A Fruit Called "Ndongo" By The Makololo,
"Dongolo" By The Bambiri, Resembles In Appearance A Small Plum,
Which Becomes Black
When ripe, and is good food, as the seeds are small.
Many trees are known by tradition, and one receives
Curious
bits of information in asking about different fruits that are met with.
A tree named "shekabakadzi" is superior to all others for making fire
by friction. As its name implies, women may even readily make fire by it
when benighted.
The country here is covered over with well-rounded shingle and gravel
of granite, gneiss with much talc in it, mica schist, and other rocks
which we saw `in situ' between the Kafue and Loangwa. There are
great mounds of soft red sand slightly coherent, which crumble in the hand
with ease. The gravel and the sand drain away the water so effectually
that the trees are exposed to the heat during a portion of the year
without any moisture; hence they are not large, like those on the Zambesi,
and are often scrubby.

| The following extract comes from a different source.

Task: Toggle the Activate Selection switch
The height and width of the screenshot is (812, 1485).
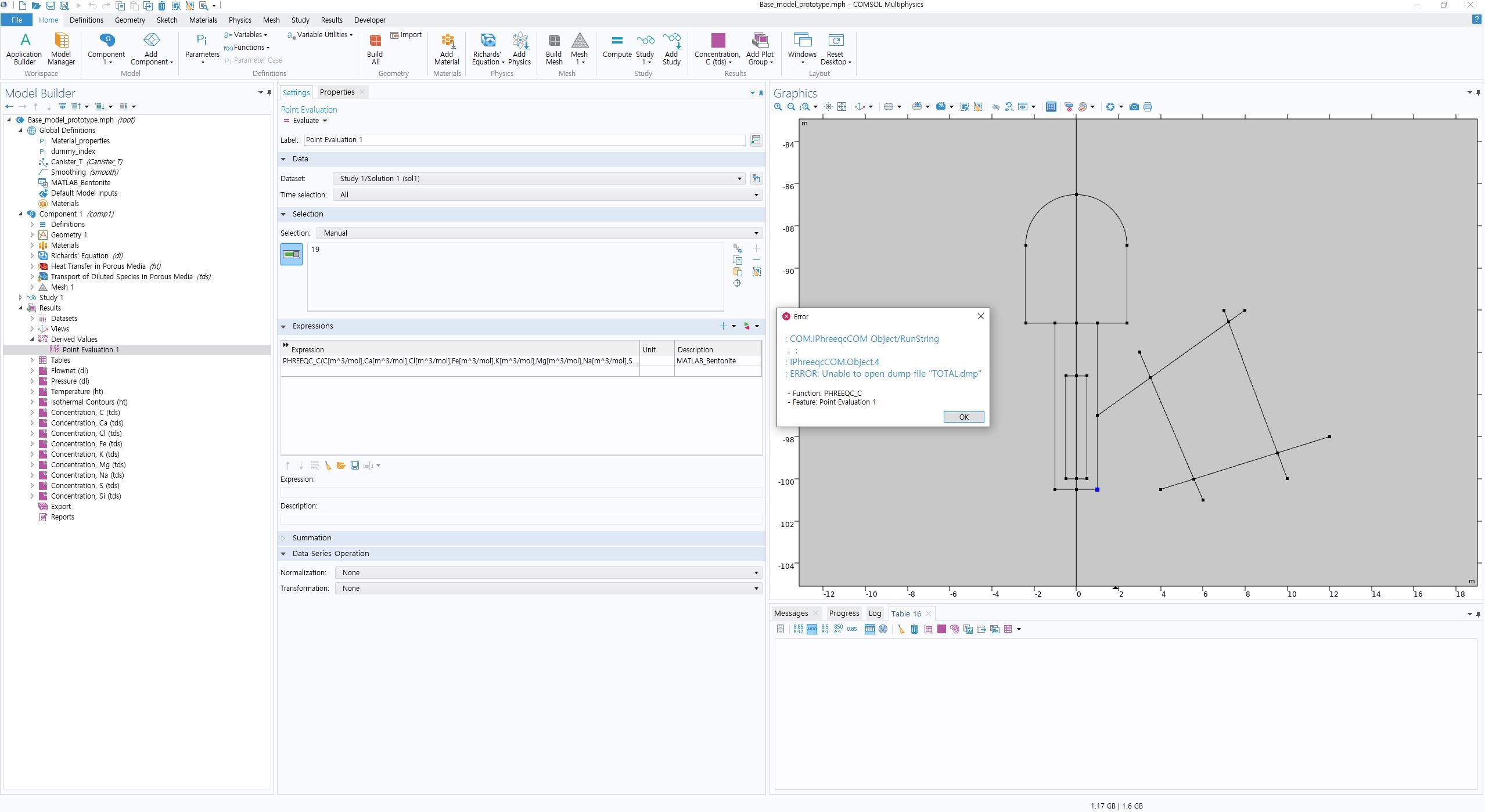Action: pos(292,254)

The rivers are all of the sandy kind,
and we pass over large patches between this and Tete in which,
in the dry season, no water is to be found. Close on our south,
the hills of Lokole rise to a considerable height, and beyond them flows
the Mazoe with its golden sands. The great numbers of pot-holes
on the sides of sandstone ridges, when viewed in connection with
the large banks of rolled shingle and washed sand which are met with
on this side of the eastern ridge, may indicate that the sea
in former times rolled its waves along its flanks.